Ce cahi­er con­sacré à la colère com­porte divers textes, je ne peux tous les évo­quer. Mon œil et mon intérêt on été plus par­ti­c­ulière­ment attirés par la « colère anthro­pologique » d’AxoDom, avec lequel nous serons, du moins sur ce point pré­cis, en accord : « Le monde est triste et cru­el, c’est enten­du. Y insuf­fler sans relâche le poème est le seul moyen effi­cace qui nous reste de l’enchanter un peu ». Serons-nous aus­si en accord avec l’affirmation d’une néces­sité de défendre « la place de la poésie en France » ? En apparence, oui ; qui ne serait… pas d’accord avec cela ? Cepen­dant, tout dépend de ce que l’on entend par « la place ». S’il s’agit des pra­tiques ayant con­duit au désas­tre actuel de cette poésie qui, dev­enue « milieu », se vit en France essen­tielle­ment entre poètes, non. Pas plus si cet appel procède d’une con­fu­sion entre « la place » et « les places occupées ». Reste que le texte d’AxoDom est d’une vigueur bien­v­enue. Un très beau poème de Lau­rence Bou­vet vient après, une chan­son de l’arbre. Cela réin­stalle dans le réel pro­fond : la vie se joue dans le chant de l’Arbre. Un mer­ci à Lau­rence Bou­vet, mer­ci de nous rap­pel­er ce fait essen­tiel et enrac­iné. On retrou­vera par ailleurs des chroniques du bel aujourd’hui, signées Pas­cal Boulanger, chroniques dont on peut aus­si lire quelques morceaux d’architecture dans nos pages, puis Bruno Thomas avançant une colère qui nous est com­mune, colère noire, blanche, rouge. On ne mesure sans doute pas encore assez claire­ment ce que peut recel­er une telle archi­tec­ture coléreuse. Cela viendra.
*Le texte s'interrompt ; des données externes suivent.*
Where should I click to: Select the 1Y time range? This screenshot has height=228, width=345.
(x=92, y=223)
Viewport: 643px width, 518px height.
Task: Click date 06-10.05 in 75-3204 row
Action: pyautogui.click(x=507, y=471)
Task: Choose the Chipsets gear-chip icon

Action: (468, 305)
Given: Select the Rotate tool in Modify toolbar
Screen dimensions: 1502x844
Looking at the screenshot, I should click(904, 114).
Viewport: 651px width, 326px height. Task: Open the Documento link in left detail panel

L’anthologie de poèmes et de poètes donne à lire de bien belles choses, et là aus­si la mod­este chroniqueuse doit choisir, on ne lui en voudra pas. Je retiens donc le poème de Salah Al Ham­dani, et cet extrait :

 

Ici on ne voit rien d’autre
que la désolation
des hommes sans travail
des hiron­delles qui ne tien­nent pas en place
un ciel presque éteint
des nuages qui se penchent
et très loin en moi
ceux qui écorchent les rives du fleuve
les mots inutiles
qui effacent les traces des fusillés
tatouées sur des chemins abandonnés
 

Les textes, ensuite, de Damien Guil­laume Audol­lent, Matthieu Bau­mi­er, rejoignant d’une cer­taine manière le chant de Lau­rence Bou­vet, et ren­dant hom­mage à l’aventure poé­tique con­tin­uée d’Olivier Rougerie :

 

Le ciel plante sa pierre
Sous l’œil du temps
Et fre­donne le chant
des arbres
 

Tout est immobile
Quand le monde se met
en mouvement

 

Jean-Marie Berthi­er, Dominique Boudou, L’Appel de Patrice Bouret :
 

Arrêtez les refrains du quotidien
Ils n’ont jamais eu cours dans ce loin­tain si bru­tal et si proche
 

Le temps des visions
Le temps de la lumière
Oui
L’appel intérieur vient de plus loin

 

Puis Michel Cazenave, Jean-Bernard Char­p­en­tier, un Alam­bic signé Marie-Josée Christien :

 

Le poème naît
après avoir été vécu
intensément
 

À l’inverse
il arrive parfois
que le poème
nous précède
 

Seule l’essence
du destin
est réelle.

 

Un poème dédié à René Dau­mal. Cela fait sens.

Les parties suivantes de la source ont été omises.